----- RECORDS SUPPLIED
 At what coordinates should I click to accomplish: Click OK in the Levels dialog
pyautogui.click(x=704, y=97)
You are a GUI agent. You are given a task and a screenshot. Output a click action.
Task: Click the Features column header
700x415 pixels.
----------
TASK OBJECTIVE: Output all of the data exactly.

RESPONSE TO THIS EXERCISE:
 At what coordinates should I click to accomplish: Click OK in the Levels dialog
pyautogui.click(x=704, y=97)
You are a GUI agent. You are given a task and a screenshot. Output a click action.
Task: Click the Features column header
700x415 pixels.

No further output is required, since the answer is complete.